> [What you should do]: Can you rewrite the stretch from the start of the items through the line containing "This screenshot has", replacing "GUI agent" with "interface agent" and keeping everything else unchanged?

> [Entries provided]:
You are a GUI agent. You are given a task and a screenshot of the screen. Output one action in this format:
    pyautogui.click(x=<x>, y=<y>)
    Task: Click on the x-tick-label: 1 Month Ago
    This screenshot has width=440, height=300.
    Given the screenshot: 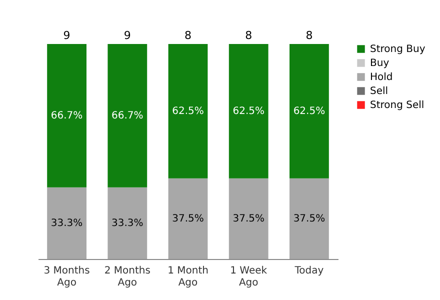 What is the action you would take?
    pyautogui.click(x=188, y=277)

> [Answer below]:
You are a interface agent. You are given a task and a screenshot of the screen. Output one action in this format:
    pyautogui.click(x=<x>, y=<y>)
    Task: Click on the x-tick-label: 1 Month Ago
    This screenshot has width=440, height=300.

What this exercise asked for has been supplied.